Archaeologists study all periods ranging from the earliest human origins to later prehistoric and historically documented societies, developing their knowledge by studying material remains. It is an interdisciplinary subject which combines elements of the arts, science and social sciences and provides an excellent background for a variety of careers. During your study you will develop practical techniques and theoretical knowledge and learn to integrate scientific approaches with human perspectives of the past.
Biological Sciences is a vast subject which encompasses a range of sub-disciplines relating to life and living organisms. From year one you follow either a molecular or organismal subpathway through Biological Sciences developing your understanding of genetics, cell biology and molecular biology or ecology, organismal biology and evolution through theory and practical classes. Optional modules allow you to add to this with biochemistry, genetics, neurobiology, developmental biology, evolutionary biology and immunology.

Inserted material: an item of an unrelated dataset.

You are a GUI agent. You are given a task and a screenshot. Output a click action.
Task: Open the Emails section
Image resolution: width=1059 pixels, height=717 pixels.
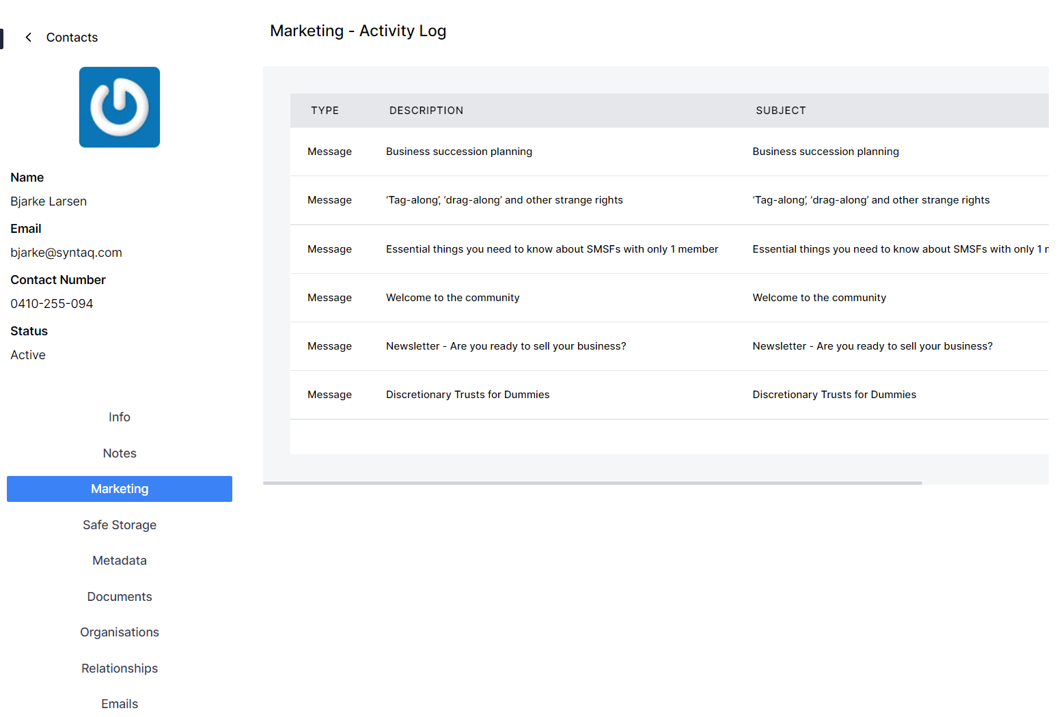[120, 704]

Chemistry is the study of the composition and properties of matter and the changes it undergoes. It is the key to understanding the natural world and to enhancing our quality of life and the environment. During the first year you study inorganic, organic and physical theory and gain laboratory experience in each branch of chemistry. As a result of this comprehensive study you can choose to continue any two branches of chemistry from your second year with the opportunity to specialise further through options which highlight the research interests of the School.

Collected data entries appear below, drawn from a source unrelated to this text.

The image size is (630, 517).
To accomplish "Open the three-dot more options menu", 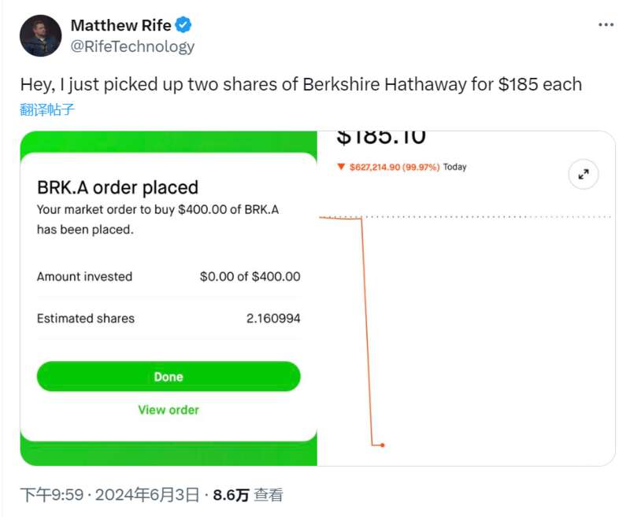I will pyautogui.click(x=606, y=25).
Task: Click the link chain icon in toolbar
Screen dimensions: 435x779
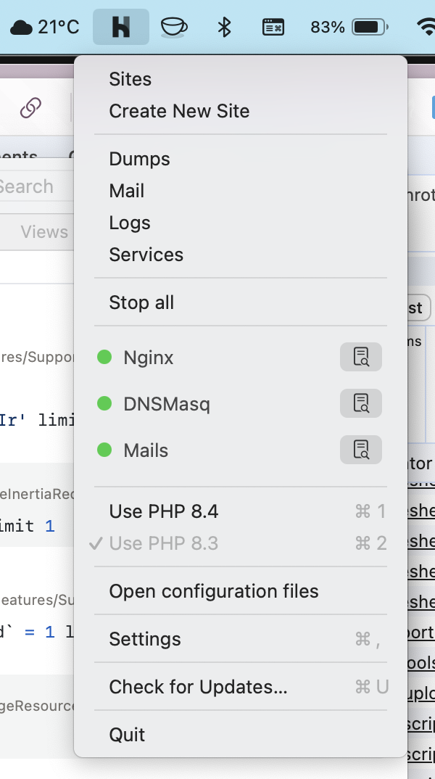Action: tap(30, 109)
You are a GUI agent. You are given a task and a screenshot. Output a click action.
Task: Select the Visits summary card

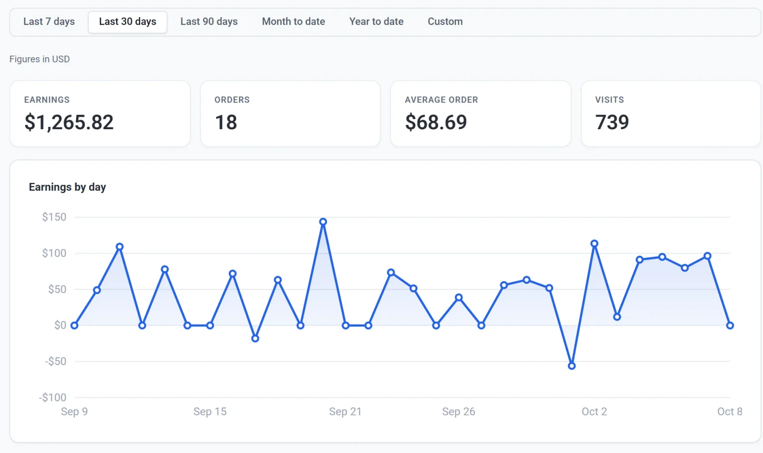pyautogui.click(x=671, y=113)
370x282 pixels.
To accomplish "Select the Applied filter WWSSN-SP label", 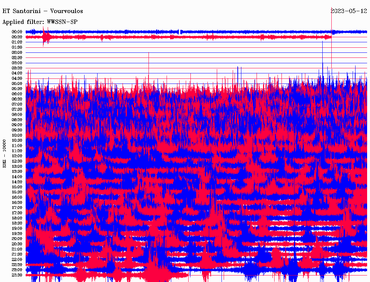I will coord(40,22).
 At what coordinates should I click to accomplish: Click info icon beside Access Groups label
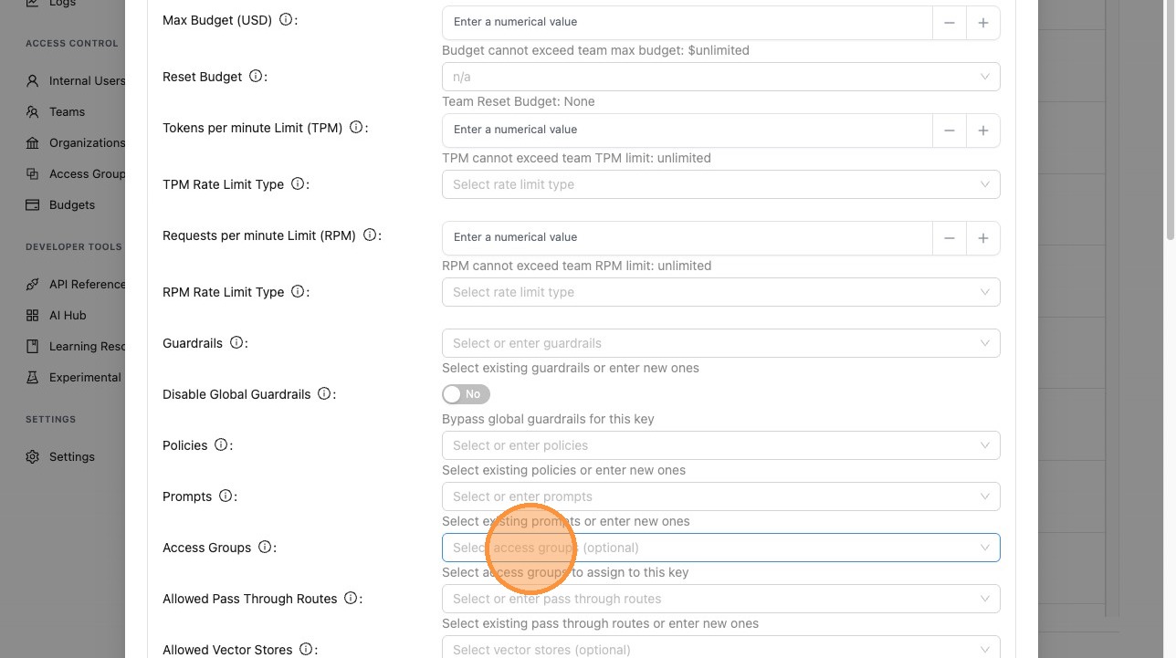pos(265,548)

Environmental Science provides a systems-based approach to the analysis of environmental problems. Your study will involve elements of geography, physics, biology and chemistry to further your understanding of the Earth's processes, the interaction of organisms with the environment and the monitoring, modelling and remediation of pollution. Your study in the first year provides an broad view of theory and field and laboratory techniques which allows you to focus your study in later years in whatever areas most interest you.
Geography is the study of the Earth, its lands, features, phenomenon and inhabitants. Natural Scientists focus on the scientific side of geography looking at the dynamics of physical landscapes, geomorpholoy, biogeography, environmental change and management, geographic information science and geospatial technologies. You continue to develop your knowledge and technical skills through the course with modules which allow you to explore your interests through taught classes, fieldwork and independent research.
Mathematics is the language of science, technology and commerce and underpins applications from telecommunications to the origin of the universe and from the human genome to financial markets. Natural Scientists focus on applied maths covering fundamentals like calculus, linear algebra and computational foundations. As you progress you can explore the subject with options including fluid dynamics, scientific computation, mathematical modelling and biomedical mathematics.
Physics is a fundamental subject which serves as the foundation of science and engineering. Advances in physics are responsible for transforming the modern landscape and developing many of the important technologies in today's society from computers to refrigerators, mobile phones to television. In the first three years you pursue a comprehensive theoretical or experimental route through physics and in the fourth year a wide range of optional modules allow you to explore key research areas within the school.
Psychology is the scientific study of mental processes, human behaviour, its origins and the context in which that behaviour occurs. It can be broken down into different areas: the biological perspective, concerned with the structure and function of the nervous system; the cognitive view, looking at functions like memory, language and perception; the social side, studying interactions and how individuals in groups behave; and the developmental approach, interested in how behaviours develop from childhood through to adulthood.